[extropy-chat] Twenty Questions Twenty Questions - Theneural-net on the Internet

spike spike66 at comcast.net
Sat Feb 19 02:45:17 UTC 2005



> -----Original Message-----
> From: extropy-chat-bounces at lists.extropy.org [mailto:extropy-chat-
> bounces at lists.extropy.org] On Behalf Of Erik Starck
> Sent: Friday, February 18, 2005 10:02 AM
> To: ExI chat list
> Subject: Re: [extropy-chat] Twenty Questions Twenty Questions - Theneural-
> net on the Internet
> 
> At 12:38 2005-02-18 Jeff Medina wrote:
> >Erik: "Don't know if specific brands of objects are allowed in the game."
> >
> >20Q.net: "The object you think of should be something that most people
> >would know about, but, never a specific person, place or thing."
...
> 
> Anyway, would be interesting to see this technology integrated with the
> search engine of a domain specific web site. For example, using it to find
> that book you forgot the name of.  Erik


The important issue is how effectively the 20 questions
software learns.  If enough people play the game, then
eventually it should get something specific like brand
and model of a car or bike.  That would be cool.

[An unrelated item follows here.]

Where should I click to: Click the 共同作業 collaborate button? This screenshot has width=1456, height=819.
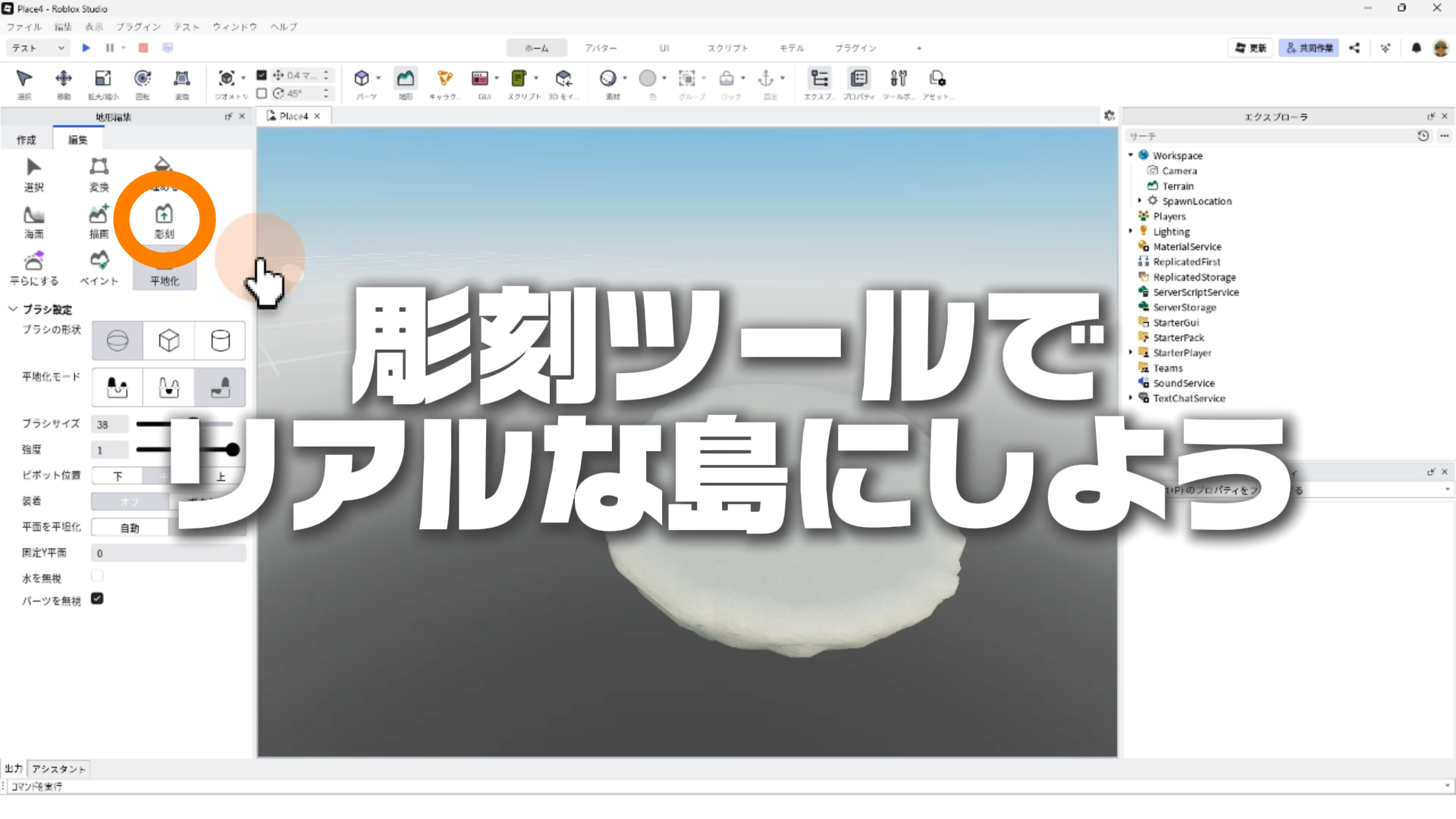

Recall the eliza experiment a couple years ago where
someone rigged eliza to the internet teen chat group.
He had a whole bunch of teens converse with eliza,
never realizing it was software.  Many of those who did
figure it out did so because the software would respond
instantly, faster than a person can type.  That can
be fixed.  That looks to me like machines have passed
the Turing test.

Next step is to take the 20 questions software and do
a Turing test with informed contestants.  This software
is good enough that it is difficult to tell if a human
or a machine is working the other end.  Friends, we
have survived to see computers pass Turing's criterion.